Duuuude, bad mites.  I'm a big anti-mite guy.  Killed many of my centipedes.  I've convinced myself that the crickets and mealworms at most of the pet stores are infested with them.  I've said this before good to read again I think.  I put a container of mealworms on a glass table.  I come back later and it looks like dust is on the table at the base of the container.  1000's and 1000's of pred mites.  If you don't know how to get them under control, I'd do a "search" on the forum.  Bunch of info.  Good luck.


----------



## Galapoheros

Interesting "bite" experience.  I'm hoping to get bitten by one that has a "morphine" affect.  I saw a show about a famous, old snake handler here in the US.  He said he was bitten by some kind of cobra.  He said it was a beautiful, opiate-like experience that he was amazed by, and that it was the way he would like to die.  Man, venom,... interesting stuff.


----------



## cacoseraph

Galapoheros said:
			
		

> Interesting "bite" experience.  I'm hoping to get bitten by one that has a "morphine" affect.  I saw a show about a famous, old snake handler here in the US.  He said he was bitten by some kind of cobra.  He said it was a beautiful, opiate-like experience that he was amazed by, and that it was the way he would like to die.  Man, venom,... interesting stuff.
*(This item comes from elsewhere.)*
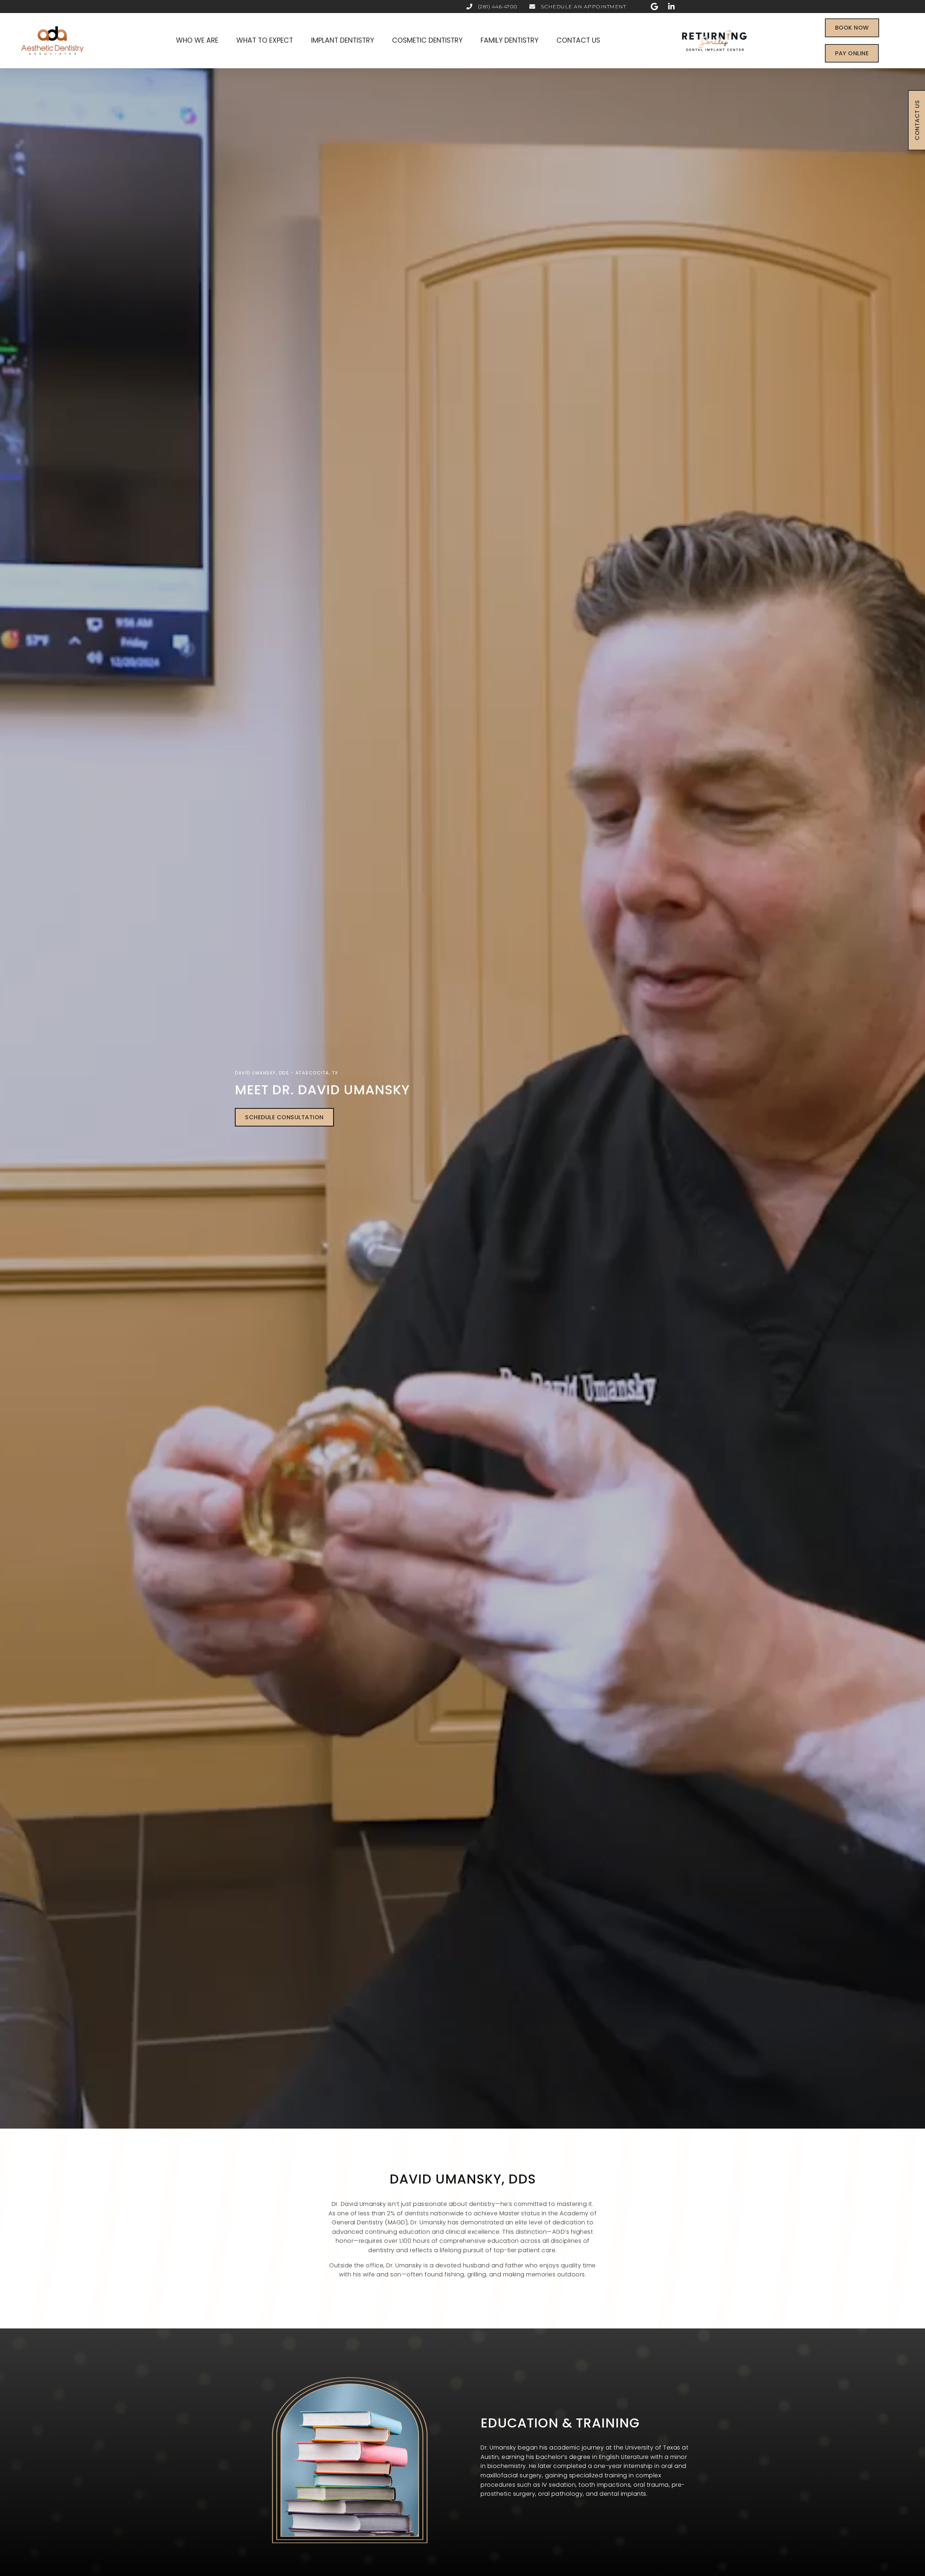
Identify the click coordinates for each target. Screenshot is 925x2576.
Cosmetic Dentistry (427, 40)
so you're looking for magic venom too?

heh, funny


----------



## pimpin_posey

*whoa*

I was lookin at this pic. is that pede eating a scorpion or is that jus me.


----------



## cacoseraph

pimpin_posey said:
			
		

> I was lookin at this pic. is that pede eating a scorpion or is that jus me.


i don't know what you are talking about! :liar: 

that is one of your beloved S.h.c. eating a Centruroides vittatus "striped/TX bark scorp", well considered pests in many states.
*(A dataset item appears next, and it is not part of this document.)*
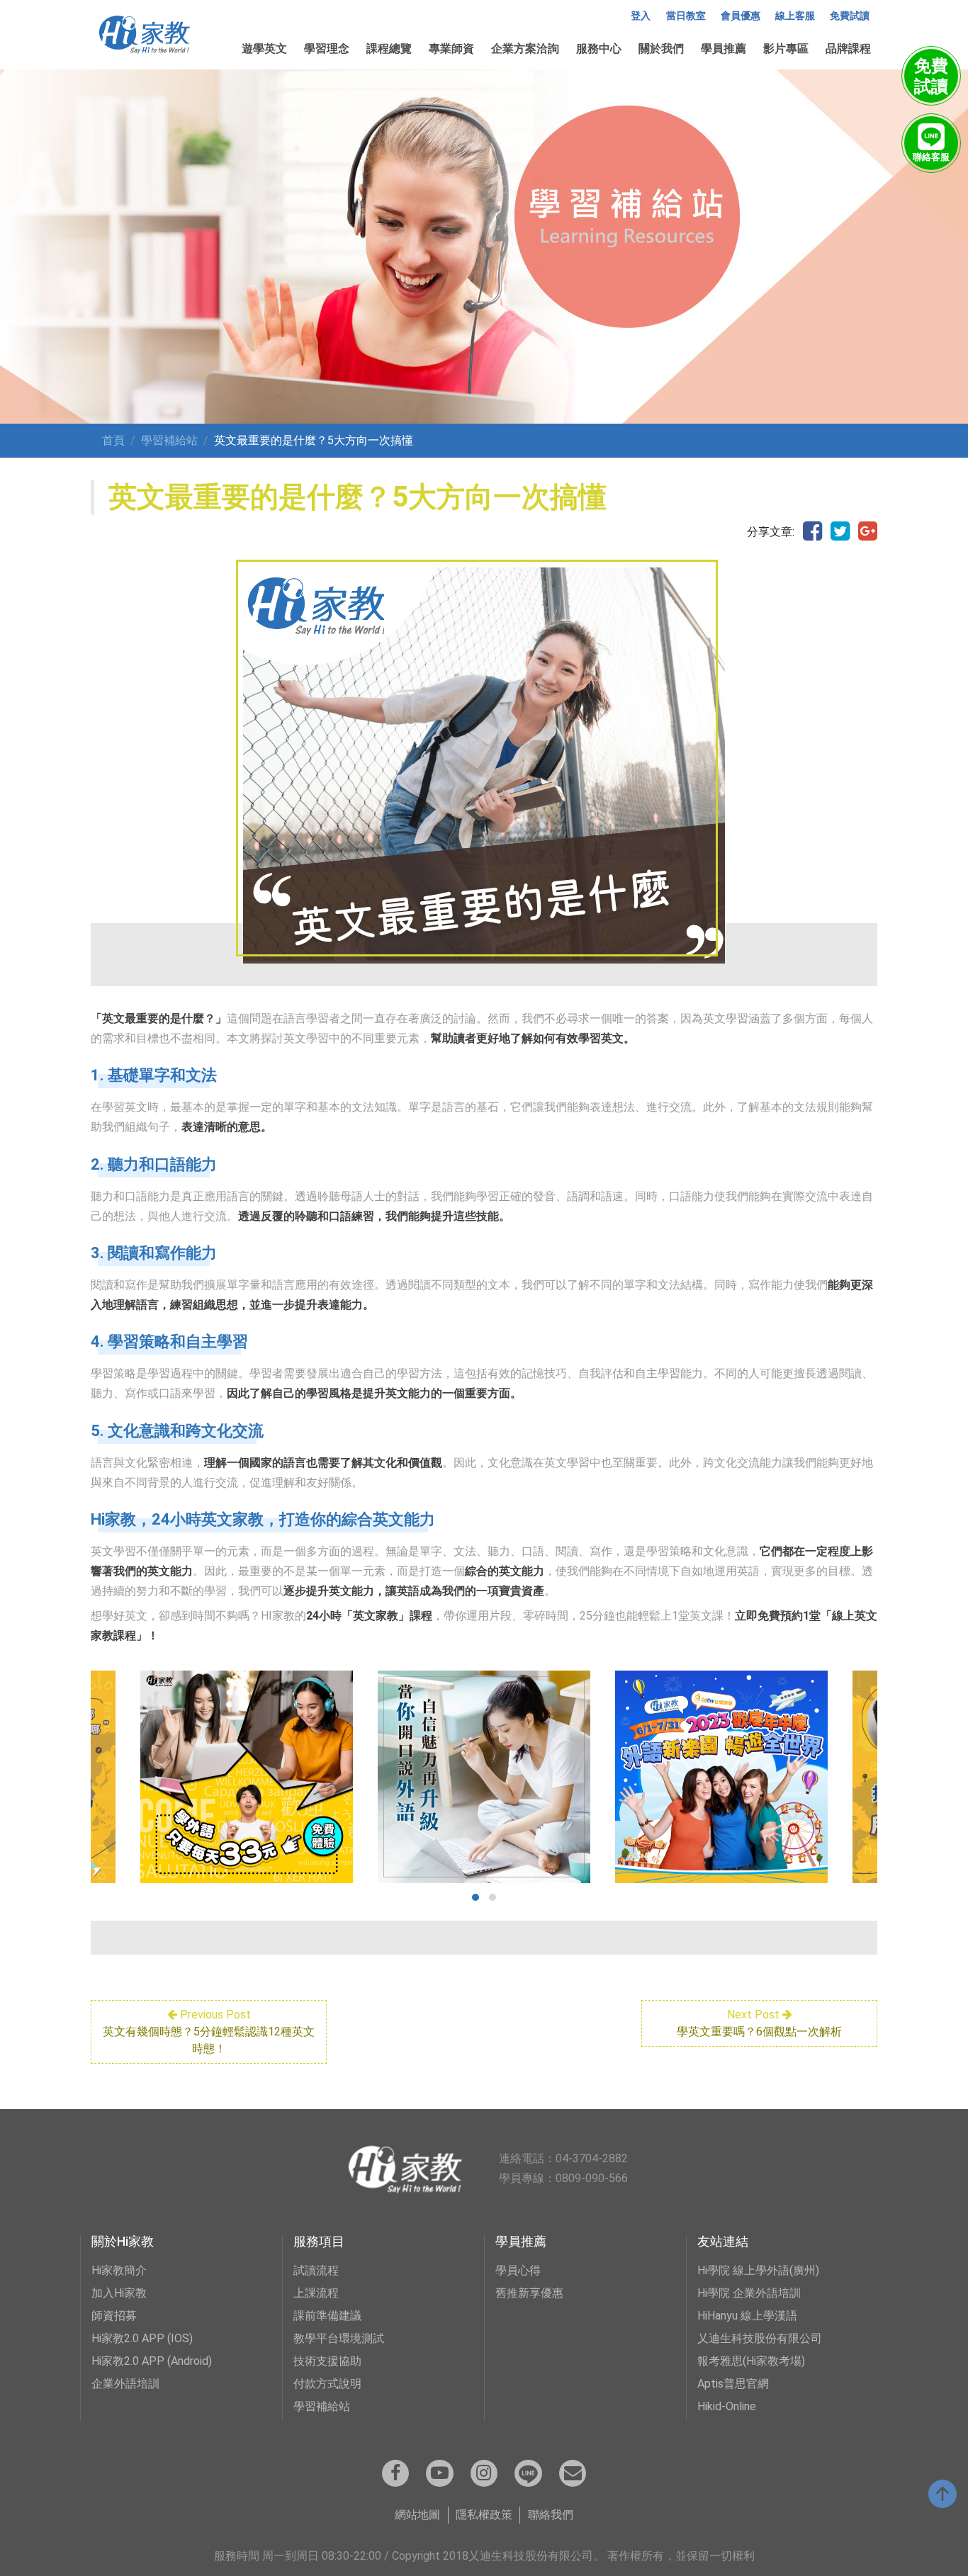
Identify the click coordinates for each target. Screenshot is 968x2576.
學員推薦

Further, my buddy has commented on the fact that the native TX cents seem to really know how to take a scorp down compared to other centipedes. It's also pretty well documented that these centipedes prey on these scorps in the wild

pretty wild pic, eh?


----------



## cacoseraph

two things  (2/23/06)


1) Centipede Game #1
i invented the most awesome centipede game. i have to make a vid of it. i had my trusty bluering (Ethmostigmus trigonopodus), Smith, out and about on my hands. i looked at roach motel. I looked at Smith.... i knew what i must do!

I took a little hisser nymph, about ~3/4" (2cm) put it on the same hand as Smith. The hisser ran up my hand directly towards Smith, who promptly knocked it off my hand.  Drat. Try again... and again... long story short, i ended up actually having to pinch the hisser while Smith grabbed it!

I'm telling you Smith is a sweetheart! I think it's a he, but i'm not sure.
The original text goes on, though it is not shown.